▶ _INSTRUCTIONS TO FOLLOW_
For the data below, give again exactly the lines from the one containing "Instruction: Click the Smart" through the one containing "Task: Toggle strikethrough formatting", both ends included, and no others.

▶ _DATA FOR REVIEW_
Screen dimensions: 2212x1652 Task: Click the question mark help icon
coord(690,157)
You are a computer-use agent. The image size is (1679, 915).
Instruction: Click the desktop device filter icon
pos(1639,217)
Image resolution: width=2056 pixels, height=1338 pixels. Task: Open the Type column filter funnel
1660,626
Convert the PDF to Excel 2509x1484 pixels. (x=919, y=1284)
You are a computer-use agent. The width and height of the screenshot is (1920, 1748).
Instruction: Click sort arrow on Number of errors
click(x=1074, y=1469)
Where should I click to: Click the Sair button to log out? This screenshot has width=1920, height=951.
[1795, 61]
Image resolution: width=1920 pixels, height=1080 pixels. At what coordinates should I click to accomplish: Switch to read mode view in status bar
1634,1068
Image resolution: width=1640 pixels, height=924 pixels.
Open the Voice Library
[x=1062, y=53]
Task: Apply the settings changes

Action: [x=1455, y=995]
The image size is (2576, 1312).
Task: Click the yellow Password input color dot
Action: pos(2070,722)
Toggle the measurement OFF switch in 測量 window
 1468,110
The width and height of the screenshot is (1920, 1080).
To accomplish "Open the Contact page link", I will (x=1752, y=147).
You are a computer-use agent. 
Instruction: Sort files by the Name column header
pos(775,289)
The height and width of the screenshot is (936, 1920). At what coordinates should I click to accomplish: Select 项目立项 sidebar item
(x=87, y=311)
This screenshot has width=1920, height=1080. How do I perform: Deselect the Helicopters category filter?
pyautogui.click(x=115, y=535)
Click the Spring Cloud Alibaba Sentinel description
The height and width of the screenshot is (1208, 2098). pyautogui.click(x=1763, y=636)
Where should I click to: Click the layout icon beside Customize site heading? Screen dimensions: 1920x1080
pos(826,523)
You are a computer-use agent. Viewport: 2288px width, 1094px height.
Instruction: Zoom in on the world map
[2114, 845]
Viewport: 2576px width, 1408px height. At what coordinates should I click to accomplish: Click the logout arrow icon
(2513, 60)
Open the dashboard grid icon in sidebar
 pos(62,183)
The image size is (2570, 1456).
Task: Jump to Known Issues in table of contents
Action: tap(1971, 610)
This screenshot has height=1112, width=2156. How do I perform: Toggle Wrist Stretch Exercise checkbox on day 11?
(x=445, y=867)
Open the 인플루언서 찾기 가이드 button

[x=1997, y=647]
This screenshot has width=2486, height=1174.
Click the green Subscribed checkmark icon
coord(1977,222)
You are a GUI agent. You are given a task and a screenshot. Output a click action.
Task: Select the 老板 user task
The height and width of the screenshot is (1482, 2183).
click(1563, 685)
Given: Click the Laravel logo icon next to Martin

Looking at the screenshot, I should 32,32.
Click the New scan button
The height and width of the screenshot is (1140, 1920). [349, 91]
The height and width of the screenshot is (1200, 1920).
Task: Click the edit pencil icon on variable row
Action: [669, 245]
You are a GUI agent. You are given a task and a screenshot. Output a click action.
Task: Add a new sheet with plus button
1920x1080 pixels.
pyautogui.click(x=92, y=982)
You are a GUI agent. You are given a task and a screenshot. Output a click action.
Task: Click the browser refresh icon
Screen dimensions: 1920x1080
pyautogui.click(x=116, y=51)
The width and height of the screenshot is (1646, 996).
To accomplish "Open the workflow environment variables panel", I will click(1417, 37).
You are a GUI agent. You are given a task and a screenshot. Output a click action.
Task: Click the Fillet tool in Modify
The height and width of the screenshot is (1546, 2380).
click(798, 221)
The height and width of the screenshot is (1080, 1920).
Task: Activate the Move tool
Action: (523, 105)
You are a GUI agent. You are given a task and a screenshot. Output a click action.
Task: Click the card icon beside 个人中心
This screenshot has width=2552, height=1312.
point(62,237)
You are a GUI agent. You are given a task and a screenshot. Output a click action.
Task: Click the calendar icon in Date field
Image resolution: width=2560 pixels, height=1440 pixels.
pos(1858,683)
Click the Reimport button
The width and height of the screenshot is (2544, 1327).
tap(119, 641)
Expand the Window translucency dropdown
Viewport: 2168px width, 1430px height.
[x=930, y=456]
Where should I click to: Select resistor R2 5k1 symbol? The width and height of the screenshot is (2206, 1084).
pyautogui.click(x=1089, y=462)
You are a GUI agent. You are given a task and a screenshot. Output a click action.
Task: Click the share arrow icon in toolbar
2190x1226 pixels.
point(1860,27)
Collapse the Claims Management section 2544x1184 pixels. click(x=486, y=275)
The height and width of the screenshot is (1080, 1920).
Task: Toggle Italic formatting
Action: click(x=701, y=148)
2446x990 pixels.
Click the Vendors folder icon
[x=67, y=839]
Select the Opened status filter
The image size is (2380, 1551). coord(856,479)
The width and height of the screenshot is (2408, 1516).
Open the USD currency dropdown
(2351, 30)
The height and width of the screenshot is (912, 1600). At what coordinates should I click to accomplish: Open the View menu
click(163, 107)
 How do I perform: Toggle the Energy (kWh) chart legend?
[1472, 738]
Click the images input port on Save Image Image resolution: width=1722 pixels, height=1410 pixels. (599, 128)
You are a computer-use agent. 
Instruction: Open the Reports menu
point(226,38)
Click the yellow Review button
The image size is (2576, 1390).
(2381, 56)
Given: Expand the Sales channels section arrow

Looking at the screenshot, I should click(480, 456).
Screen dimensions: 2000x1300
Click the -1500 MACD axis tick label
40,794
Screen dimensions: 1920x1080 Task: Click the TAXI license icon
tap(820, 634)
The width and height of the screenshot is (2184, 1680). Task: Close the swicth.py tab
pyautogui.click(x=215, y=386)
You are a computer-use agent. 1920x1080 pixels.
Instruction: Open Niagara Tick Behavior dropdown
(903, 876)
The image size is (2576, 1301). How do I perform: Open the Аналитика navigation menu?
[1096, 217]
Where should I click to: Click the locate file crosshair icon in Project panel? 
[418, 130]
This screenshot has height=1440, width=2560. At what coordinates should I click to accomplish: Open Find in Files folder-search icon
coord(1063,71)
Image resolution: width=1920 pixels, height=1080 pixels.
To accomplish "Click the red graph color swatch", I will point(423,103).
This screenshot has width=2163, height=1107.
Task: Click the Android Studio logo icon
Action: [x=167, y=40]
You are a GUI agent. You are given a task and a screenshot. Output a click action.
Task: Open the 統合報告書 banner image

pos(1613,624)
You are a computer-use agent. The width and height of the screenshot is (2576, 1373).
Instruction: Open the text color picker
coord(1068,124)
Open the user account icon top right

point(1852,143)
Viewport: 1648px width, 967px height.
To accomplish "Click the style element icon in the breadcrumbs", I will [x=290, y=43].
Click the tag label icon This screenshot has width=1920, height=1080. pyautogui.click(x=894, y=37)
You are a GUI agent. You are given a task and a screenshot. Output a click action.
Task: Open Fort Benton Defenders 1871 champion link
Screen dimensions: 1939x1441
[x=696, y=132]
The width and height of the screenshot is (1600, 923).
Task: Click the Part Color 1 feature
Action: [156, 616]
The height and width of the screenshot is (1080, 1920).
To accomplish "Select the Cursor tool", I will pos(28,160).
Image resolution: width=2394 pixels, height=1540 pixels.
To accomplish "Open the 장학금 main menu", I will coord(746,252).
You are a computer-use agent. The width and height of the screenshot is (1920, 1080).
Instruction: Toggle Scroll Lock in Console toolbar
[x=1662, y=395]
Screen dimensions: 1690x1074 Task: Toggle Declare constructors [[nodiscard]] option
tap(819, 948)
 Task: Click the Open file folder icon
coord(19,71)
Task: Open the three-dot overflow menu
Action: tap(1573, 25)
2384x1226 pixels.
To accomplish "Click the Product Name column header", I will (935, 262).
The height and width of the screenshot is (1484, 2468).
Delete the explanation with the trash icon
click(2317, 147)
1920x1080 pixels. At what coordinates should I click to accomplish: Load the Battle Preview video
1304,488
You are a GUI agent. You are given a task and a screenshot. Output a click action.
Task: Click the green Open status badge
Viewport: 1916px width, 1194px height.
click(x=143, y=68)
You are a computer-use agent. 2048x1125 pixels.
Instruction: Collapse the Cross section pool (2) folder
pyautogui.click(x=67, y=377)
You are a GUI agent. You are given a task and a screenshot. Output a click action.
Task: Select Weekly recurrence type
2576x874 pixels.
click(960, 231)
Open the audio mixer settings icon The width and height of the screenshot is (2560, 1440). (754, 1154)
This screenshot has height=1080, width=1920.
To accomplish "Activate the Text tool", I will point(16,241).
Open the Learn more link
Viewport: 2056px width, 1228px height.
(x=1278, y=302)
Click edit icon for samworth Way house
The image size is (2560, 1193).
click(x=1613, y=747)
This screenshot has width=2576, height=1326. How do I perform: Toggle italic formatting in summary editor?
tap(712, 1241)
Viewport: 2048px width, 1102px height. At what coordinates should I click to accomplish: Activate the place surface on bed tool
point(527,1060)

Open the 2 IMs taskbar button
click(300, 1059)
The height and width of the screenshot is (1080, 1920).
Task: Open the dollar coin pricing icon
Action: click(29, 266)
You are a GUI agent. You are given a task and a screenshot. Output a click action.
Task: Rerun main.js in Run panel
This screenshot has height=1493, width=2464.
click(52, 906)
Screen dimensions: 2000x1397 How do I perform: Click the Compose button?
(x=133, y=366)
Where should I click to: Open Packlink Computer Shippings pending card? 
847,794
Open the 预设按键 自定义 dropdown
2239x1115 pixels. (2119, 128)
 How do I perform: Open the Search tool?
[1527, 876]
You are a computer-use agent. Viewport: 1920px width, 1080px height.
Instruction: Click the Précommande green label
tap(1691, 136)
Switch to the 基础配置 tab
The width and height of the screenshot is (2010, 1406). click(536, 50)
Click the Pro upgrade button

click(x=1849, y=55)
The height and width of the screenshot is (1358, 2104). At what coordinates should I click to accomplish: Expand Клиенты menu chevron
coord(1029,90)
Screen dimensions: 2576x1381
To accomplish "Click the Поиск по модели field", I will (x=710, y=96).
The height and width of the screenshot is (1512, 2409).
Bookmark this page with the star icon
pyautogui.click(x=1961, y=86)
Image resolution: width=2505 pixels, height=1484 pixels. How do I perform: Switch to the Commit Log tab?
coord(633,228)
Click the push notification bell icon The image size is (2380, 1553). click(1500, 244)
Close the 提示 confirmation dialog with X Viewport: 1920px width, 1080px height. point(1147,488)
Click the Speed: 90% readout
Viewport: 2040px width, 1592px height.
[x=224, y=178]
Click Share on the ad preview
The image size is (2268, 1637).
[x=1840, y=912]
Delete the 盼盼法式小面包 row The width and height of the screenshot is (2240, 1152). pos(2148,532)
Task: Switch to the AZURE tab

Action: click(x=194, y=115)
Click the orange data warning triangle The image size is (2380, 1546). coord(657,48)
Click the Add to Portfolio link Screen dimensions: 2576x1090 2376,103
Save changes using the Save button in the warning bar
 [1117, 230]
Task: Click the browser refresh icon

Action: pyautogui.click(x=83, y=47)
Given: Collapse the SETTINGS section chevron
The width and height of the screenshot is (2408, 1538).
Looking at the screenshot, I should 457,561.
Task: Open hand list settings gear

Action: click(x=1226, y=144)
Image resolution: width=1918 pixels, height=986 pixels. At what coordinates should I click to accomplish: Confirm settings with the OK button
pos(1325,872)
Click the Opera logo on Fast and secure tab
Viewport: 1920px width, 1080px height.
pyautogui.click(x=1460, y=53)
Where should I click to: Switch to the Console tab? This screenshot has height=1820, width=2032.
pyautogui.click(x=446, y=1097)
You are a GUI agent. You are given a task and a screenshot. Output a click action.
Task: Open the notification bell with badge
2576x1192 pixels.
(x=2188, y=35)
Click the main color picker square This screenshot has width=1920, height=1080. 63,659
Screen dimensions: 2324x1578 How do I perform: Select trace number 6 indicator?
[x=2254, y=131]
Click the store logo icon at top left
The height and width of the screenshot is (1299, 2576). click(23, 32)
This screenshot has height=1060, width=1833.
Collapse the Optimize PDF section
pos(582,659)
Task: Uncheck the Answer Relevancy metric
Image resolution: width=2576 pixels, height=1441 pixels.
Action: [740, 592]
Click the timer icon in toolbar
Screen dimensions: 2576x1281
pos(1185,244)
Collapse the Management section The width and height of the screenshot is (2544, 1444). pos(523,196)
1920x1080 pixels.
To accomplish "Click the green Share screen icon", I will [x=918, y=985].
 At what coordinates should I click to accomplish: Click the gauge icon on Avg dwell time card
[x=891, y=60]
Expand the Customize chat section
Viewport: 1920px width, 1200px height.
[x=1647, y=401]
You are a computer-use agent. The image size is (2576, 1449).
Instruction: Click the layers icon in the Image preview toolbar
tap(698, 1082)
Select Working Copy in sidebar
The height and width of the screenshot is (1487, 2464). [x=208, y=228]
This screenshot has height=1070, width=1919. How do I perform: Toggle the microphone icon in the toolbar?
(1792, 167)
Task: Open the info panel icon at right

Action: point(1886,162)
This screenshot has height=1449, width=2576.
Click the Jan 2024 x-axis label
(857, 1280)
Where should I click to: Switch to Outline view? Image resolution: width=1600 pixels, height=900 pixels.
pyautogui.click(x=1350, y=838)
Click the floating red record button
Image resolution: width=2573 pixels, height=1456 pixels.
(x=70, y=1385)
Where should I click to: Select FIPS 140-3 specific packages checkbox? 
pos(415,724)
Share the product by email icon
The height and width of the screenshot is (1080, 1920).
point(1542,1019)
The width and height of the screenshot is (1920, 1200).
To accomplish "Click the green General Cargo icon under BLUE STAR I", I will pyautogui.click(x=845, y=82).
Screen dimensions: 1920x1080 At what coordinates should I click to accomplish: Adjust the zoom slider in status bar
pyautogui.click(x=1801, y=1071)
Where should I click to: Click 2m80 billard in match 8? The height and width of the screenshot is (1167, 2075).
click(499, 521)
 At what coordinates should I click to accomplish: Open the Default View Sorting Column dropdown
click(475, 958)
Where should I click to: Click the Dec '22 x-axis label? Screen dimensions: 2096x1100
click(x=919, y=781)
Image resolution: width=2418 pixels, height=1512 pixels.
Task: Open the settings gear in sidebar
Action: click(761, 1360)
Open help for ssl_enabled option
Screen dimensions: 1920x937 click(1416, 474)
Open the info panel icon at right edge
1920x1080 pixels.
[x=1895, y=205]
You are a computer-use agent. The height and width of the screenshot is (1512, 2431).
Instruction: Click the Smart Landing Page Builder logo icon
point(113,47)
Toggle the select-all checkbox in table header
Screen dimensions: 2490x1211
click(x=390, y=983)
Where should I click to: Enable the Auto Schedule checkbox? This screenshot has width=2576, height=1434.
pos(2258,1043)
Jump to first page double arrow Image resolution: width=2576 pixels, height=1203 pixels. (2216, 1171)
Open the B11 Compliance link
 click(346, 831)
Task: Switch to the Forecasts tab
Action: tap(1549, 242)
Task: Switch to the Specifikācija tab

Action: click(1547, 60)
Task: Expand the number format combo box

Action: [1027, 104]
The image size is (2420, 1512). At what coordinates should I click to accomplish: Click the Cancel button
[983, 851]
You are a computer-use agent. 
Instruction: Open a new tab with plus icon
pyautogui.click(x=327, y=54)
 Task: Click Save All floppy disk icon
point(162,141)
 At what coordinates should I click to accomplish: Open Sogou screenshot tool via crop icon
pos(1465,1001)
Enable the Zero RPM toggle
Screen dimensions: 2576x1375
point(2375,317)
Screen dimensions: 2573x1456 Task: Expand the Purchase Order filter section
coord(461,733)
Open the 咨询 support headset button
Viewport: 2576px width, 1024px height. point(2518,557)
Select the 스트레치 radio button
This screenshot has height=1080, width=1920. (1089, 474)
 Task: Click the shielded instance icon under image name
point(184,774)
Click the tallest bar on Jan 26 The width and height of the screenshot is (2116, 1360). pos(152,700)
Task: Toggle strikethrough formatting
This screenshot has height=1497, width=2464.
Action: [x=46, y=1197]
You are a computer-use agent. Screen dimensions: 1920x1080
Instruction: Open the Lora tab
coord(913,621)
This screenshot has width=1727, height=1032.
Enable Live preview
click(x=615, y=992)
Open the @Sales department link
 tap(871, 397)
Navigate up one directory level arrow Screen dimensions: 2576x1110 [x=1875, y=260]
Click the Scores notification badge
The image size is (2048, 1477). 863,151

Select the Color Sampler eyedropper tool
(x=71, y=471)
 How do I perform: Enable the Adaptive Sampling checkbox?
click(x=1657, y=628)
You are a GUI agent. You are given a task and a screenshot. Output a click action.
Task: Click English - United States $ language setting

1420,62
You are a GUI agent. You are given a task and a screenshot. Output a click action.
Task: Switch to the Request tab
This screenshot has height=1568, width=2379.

▶ _EXERCISE ANSWER_
Instruction: Click the Smart Landing Page Builder logo icon
point(113,47)
Toggle the select-all checkbox in table header
Screen dimensions: 2490x1211
click(x=390, y=983)
Where should I click to: Enable the Auto Schedule checkbox? This screenshot has width=2576, height=1434.
pos(2258,1043)
Jump to first page double arrow Image resolution: width=2576 pixels, height=1203 pixels. (2216, 1171)
Open the B11 Compliance link
 click(346, 831)
Task: Switch to the Forecasts tab
Action: tap(1549, 242)
Task: Switch to the Specifikācija tab

Action: click(1547, 60)
Task: Expand the number format combo box

Action: [1027, 104]
The image size is (2420, 1512). At what coordinates should I click to accomplish: Click the Cancel button
[983, 851]
You are a computer-use agent. 
Instruction: Open a new tab with plus icon
pyautogui.click(x=327, y=54)
 Task: Click Save All floppy disk icon
point(162,141)
 At what coordinates should I click to accomplish: Open Sogou screenshot tool via crop icon
pos(1465,1001)
Enable the Zero RPM toggle
Screen dimensions: 2576x1375
point(2375,317)
Screen dimensions: 2573x1456 Task: Expand the Purchase Order filter section
coord(461,733)
Open the 咨询 support headset button
Viewport: 2576px width, 1024px height. point(2518,557)
Select the 스트레치 radio button
This screenshot has height=1080, width=1920. (1089, 474)
 Task: Click the shielded instance icon under image name
point(184,774)
Click the tallest bar on Jan 26 The width and height of the screenshot is (2116, 1360). pos(152,700)
Task: Toggle strikethrough formatting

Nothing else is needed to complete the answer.